What is being asked: Print the lines below verbatim, from the line containing "Privacy Policy (165, 2347)" through the last line, inclusive.

-- begin --

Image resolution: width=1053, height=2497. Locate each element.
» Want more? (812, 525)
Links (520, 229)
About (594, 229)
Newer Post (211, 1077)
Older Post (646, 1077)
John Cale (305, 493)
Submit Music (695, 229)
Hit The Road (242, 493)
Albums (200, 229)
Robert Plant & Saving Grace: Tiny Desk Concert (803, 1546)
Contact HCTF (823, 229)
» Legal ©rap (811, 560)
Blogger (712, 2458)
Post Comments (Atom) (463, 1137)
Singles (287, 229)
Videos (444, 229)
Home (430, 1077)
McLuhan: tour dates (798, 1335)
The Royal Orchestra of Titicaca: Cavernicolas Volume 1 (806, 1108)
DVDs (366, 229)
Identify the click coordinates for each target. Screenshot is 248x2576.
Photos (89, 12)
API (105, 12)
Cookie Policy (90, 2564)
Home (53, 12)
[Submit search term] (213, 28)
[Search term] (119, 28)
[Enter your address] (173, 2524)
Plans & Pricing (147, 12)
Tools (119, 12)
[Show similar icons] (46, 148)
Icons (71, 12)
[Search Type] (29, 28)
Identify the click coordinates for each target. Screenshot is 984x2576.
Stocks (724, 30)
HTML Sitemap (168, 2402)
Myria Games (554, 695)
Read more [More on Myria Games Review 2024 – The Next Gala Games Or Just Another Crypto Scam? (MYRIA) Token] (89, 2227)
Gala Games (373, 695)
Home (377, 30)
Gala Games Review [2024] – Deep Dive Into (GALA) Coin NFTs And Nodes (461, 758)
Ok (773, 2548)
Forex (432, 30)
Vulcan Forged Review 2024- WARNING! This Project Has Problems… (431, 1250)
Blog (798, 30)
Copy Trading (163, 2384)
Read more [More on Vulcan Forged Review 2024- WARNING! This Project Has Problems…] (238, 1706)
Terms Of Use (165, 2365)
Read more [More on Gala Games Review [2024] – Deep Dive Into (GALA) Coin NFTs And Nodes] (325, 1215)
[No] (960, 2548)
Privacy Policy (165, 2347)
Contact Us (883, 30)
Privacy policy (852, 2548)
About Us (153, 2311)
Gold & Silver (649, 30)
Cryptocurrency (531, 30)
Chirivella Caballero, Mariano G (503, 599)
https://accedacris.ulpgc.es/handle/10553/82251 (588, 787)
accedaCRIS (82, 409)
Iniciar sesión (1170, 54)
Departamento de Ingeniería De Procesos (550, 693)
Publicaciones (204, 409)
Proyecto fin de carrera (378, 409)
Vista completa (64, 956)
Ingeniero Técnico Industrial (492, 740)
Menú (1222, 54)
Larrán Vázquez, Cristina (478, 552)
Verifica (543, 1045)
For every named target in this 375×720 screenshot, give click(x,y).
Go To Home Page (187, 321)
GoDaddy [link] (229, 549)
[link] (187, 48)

-- end --

Result of this task:
Privacy Policy (165, 2347)
Contact Us (883, 30)
Privacy policy (852, 2548)
About Us (153, 2311)
Gold & Silver (649, 30)
Cryptocurrency (531, 30)
Chirivella Caballero, Mariano G (503, 599)
https://accedacris.ulpgc.es/handle/10553/82251 (588, 787)
accedaCRIS (82, 409)
Iniciar sesión (1170, 54)
Departamento de Ingeniería De Procesos (550, 693)
Publicaciones (204, 409)
Proyecto fin de carrera (378, 409)
Vista completa (64, 956)
Ingeniero Técnico Industrial (492, 740)
Menú (1222, 54)
Larrán Vázquez, Cristina (478, 552)
Verifica (543, 1045)
For every named target in this 375×720 screenshot, give click(x,y).
Go To Home Page (187, 321)
GoDaddy [link] (229, 549)
[link] (187, 48)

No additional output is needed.